===== MATERIAL SUPPLIED

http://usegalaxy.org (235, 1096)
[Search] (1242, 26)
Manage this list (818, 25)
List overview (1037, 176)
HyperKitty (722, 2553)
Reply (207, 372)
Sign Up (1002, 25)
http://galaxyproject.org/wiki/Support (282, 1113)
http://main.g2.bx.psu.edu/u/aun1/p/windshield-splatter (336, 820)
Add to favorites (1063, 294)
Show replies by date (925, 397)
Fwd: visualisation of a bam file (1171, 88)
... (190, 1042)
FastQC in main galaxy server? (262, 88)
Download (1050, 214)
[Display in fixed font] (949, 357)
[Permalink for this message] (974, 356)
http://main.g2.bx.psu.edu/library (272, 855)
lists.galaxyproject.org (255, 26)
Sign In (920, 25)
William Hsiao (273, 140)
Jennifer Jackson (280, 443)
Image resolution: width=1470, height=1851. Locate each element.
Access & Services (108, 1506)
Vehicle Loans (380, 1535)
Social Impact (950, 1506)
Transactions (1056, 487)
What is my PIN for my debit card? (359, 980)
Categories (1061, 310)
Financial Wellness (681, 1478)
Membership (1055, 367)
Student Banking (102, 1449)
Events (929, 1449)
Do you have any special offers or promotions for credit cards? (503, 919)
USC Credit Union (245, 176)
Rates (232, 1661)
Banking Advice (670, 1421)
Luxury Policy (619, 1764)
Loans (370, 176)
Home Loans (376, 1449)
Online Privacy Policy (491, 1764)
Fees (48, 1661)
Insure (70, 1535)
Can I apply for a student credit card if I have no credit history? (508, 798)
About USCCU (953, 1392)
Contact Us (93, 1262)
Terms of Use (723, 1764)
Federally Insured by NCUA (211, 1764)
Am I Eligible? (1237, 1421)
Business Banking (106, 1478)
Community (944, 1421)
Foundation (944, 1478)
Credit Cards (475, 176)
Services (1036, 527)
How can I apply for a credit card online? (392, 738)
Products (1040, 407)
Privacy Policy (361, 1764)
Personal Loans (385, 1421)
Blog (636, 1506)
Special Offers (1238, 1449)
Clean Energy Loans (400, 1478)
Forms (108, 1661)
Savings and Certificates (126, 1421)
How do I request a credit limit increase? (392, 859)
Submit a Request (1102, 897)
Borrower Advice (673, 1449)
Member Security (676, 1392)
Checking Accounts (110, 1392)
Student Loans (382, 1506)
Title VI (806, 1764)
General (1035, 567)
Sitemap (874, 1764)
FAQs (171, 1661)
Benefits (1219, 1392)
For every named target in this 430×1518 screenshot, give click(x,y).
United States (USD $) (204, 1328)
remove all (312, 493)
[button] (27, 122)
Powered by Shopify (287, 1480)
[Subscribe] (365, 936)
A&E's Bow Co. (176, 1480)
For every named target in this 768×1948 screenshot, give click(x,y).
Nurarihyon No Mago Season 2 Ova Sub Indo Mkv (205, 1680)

==========

## WORK INSTRUCTIONS
Word for word, transcribe each of the entries above.

## YOUR RESPONSE
http://usegalaxy.org (235, 1096)
[Search] (1242, 26)
Manage this list (818, 25)
List overview (1037, 176)
HyperKitty (722, 2553)
Reply (207, 372)
Sign Up (1002, 25)
http://galaxyproject.org/wiki/Support (282, 1113)
http://main.g2.bx.psu.edu/u/aun1/p/windshield-splatter (336, 820)
Add to favorites (1063, 294)
Show replies by date (925, 397)
Fwd: visualisation of a bam file (1171, 88)
... (190, 1042)
FastQC in main galaxy server? (262, 88)
Download (1050, 214)
[Display in fixed font] (949, 357)
[Permalink for this message] (974, 356)
http://main.g2.bx.psu.edu/library (272, 855)
lists.galaxyproject.org (255, 26)
Sign In (920, 25)
William Hsiao (273, 140)
Jennifer Jackson (280, 443)
Image resolution: width=1470, height=1851. Locate each element.
Access & Services (108, 1506)
Vehicle Loans (380, 1535)
Social Impact (950, 1506)
Transactions (1056, 487)
What is my PIN for my debit card? (359, 980)
Categories (1061, 310)
Financial Wellness (681, 1478)
Membership (1055, 367)
Student Banking (102, 1449)
Events (929, 1449)
Do you have any special offers or promotions for credit cards? (503, 919)
USC Credit Union (245, 176)
Rates (232, 1661)
Banking Advice (670, 1421)
Luxury Policy (619, 1764)
Loans (370, 176)
Home Loans (376, 1449)
Online Privacy Policy (491, 1764)
Fees (48, 1661)
Insure (70, 1535)
Can I apply for a student credit card if I have no credit history? (508, 798)
About USCCU (953, 1392)
Contact Us (93, 1262)
Terms of Use (723, 1764)
Federally Insured by NCUA (211, 1764)
Am I Eligible? (1237, 1421)
Business Banking (106, 1478)
Community (944, 1421)
Foundation (944, 1478)
Credit Cards (475, 176)
Services (1036, 527)
How can I apply for a credit card online? (392, 738)
Products (1040, 407)
Privacy Policy (361, 1764)
Personal Loans (385, 1421)
Blog (636, 1506)
Special Offers (1238, 1449)
Clean Energy Loans (400, 1478)
Forms (108, 1661)
Savings and Certificates (126, 1421)
How do I request a credit limit increase? (392, 859)
Submit a Request (1102, 897)
Borrower Advice (673, 1449)
Member Security (676, 1392)
Checking Accounts (110, 1392)
Student Loans (382, 1506)
Title VI (806, 1764)
General (1035, 567)
Sitemap (874, 1764)
FAQs (171, 1661)
Benefits (1219, 1392)
For every named target in this 430×1518 screenshot, give click(x,y).
United States (USD $) (204, 1328)
remove all (312, 493)
[button] (27, 122)
Powered by Shopify (287, 1480)
[Subscribe] (365, 936)
A&E's Bow Co. (176, 1480)
For every named target in this 768×1948 screenshot, give click(x,y).
Nurarihyon No Mago Season 2 Ova Sub Indo Mkv (205, 1680)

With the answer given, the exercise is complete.